Gary, a former banker turned inequality campaigner, has called attention to the persistence of economic disparity in the UK and advocated for a wealth tax as a means to address the issue. Despite initially anticipating a swift economic recovery, Gary became convinced that rising inequality was creating structural problems that were causing many people to grow poorer over time. Following his departure from the banking sector at age 27, he has focused on educating the public about the long-term economic and social dangers posed by inequality.

In a recent program, Gary explored the lives of individuals across the wealth spectrum, from emergency care assistant Nathanael Hunt-Crabtree, who resides in a van in Bristol, to aristocrat Francis Fulford, owner of a large estate in Devon.
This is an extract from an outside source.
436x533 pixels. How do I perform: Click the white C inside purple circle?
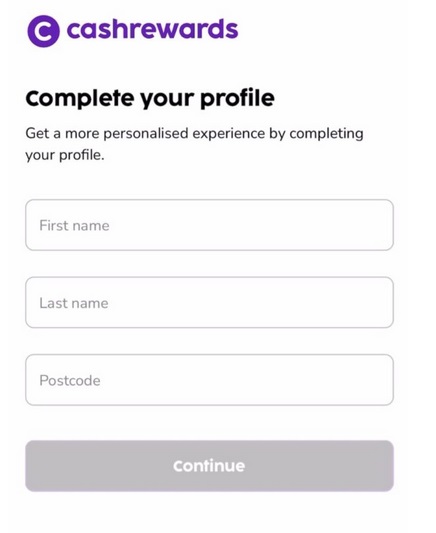point(44,31)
The show also featured discussions with property developer Samuel Leeds and Alexander Henderson, who runs a consultancy advising wealthy clients on minimizing their tax obligations.
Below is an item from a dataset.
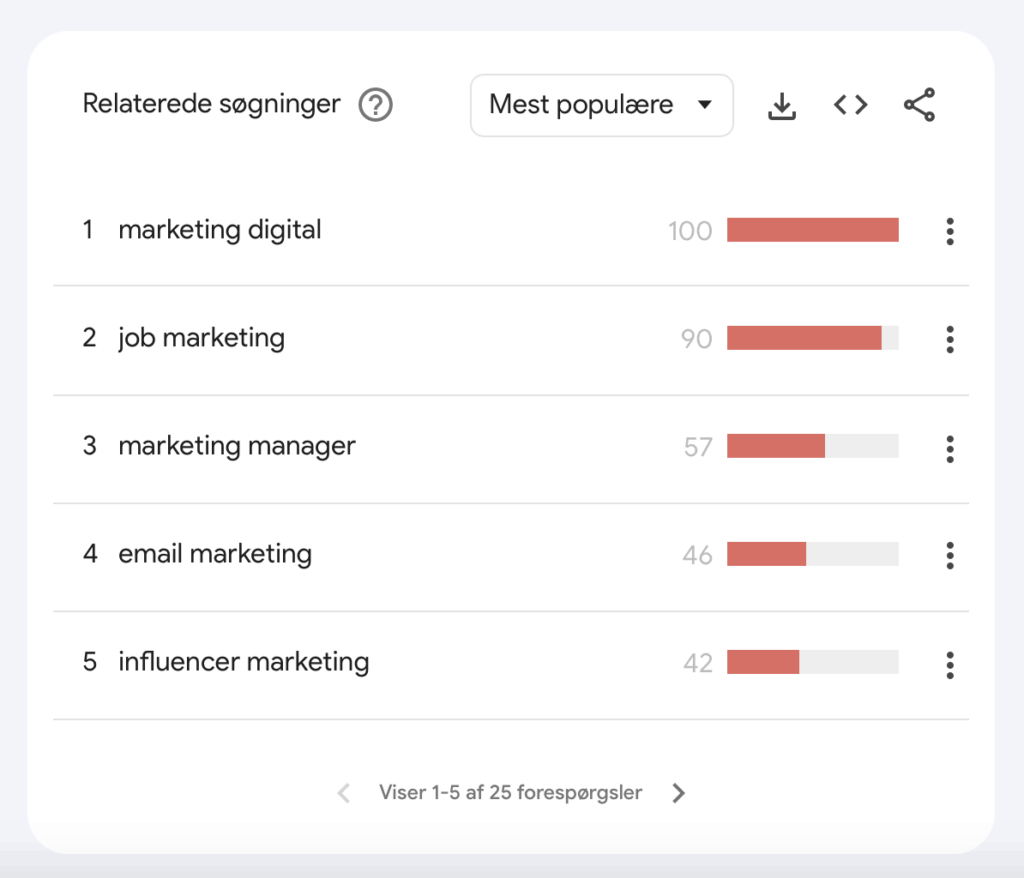The height and width of the screenshot is (878, 1024).
Task: Open options menu for influencer marketing
Action: [x=949, y=664]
Analyzing wage trends over the past two decades, Gary highlighted that real wages for typical workers have not increased, arguing that this stagnation exacerbates economic inequality. He advocates implementing a 2% annual wealth tax on assets exceeding £10 million as a tool to redistribute wealth and support public finances.

However, this proposal has been met with resistance from some quarters. Nassim, a telecommunications entrepreneur, warned that he would relocate abroad rather than submit to such a tax, even at a financial loss. "Wealth is mobile," he said, emphasizing that leaving the UK would be a matter of principle if a wealth tax were introduced.

Tax lawyer Dan Neidle also criticized the plan, describing it as "absolute populist claptrap." He cautioned that instituting a wealth tax would require extensive preparation and administrative infrastructure, noting it could take several years before such a tax would generate revenue. According to Neidle, while one may support the concept in theory, it is unrealistic to regard it as a quick or effective solution.

Gary countered these concerns by suggesting that many threats to leave the country are exaggerated. He pointed out that significant portions of billionaires’ wealth are tied to fixed assets such as property, farms, and infrastructure within the UK. Even if some wealthy individuals relocated, he argued, the government could still tax these tangible assets.

The debate over a wealth tax in the UK underscores a broader conversation about how to address enduring economic inequality and the practical challenges of reforming the tax system to better capture wealth held by the richest individuals.